Unravelling molecular details of protein interactions that drive Alzheimers disease.

Status: Current

Dates: 2020 - Start

Māori Relevant Content: Yes


  • Royal Society of New Zealand (Marsden Fund, 2020 - 2023)

Project Abstract

Dementias such as Alzheimer’s disease are one of the leading causes of death worldwide, and despite an increasing incidence, there are currently no effective treatments against these debilitating diseases. Development of therapies has been hampered by a lack of mechanistic understanding of events that underlie the disease. Two hallmarks of the disease are abnormal aggregation of the protein amyloid-beta and inflammation. In this project we aim to link these two key features, and contribute to our understanding of pathological mechanisms in Alzheimer’s disease by characterising a critical protein interaction, between amyloid-beta and the immune receptor protein TREM2, in molecular detail. We will perform a thorough biophysical and structural characterisation of this important interaction, identifying the specific aggregation states of amyloid-beta that directly interact with TREM2. We will determine molecular consequences of the interaction, using structural methods to model the complex, and determine how disease-linked mutations affect this critical interaction. This work will establish crucial information on the molecular pathology of Alzheimer’s disease, providing targets for the development of therapies to block harmful interactions to treat Alzheimer’s disease.

Task |
Answer these questions using the project description.
(a) Which fund supports the project, and for which years?
(b) What two hallmarks of Alzheimer's disease does the abstract name?
(c) Which immune receptor protein does the project study in its interaction with amyloid-beta?
The listing comes from a different source than the project description.

Dataset excerpt |
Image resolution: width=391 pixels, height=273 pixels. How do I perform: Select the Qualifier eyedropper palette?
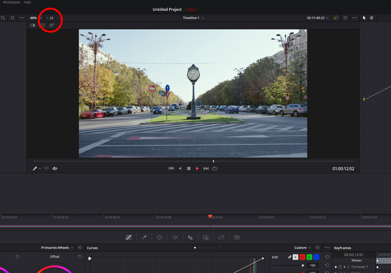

Answer |
(a) The Marsden Fund of the Royal Society of New Zealand, 2020 - 2023.
(b) Abnormal aggregation of the protein amyloid-beta, and inflammation.
(c) TREM2.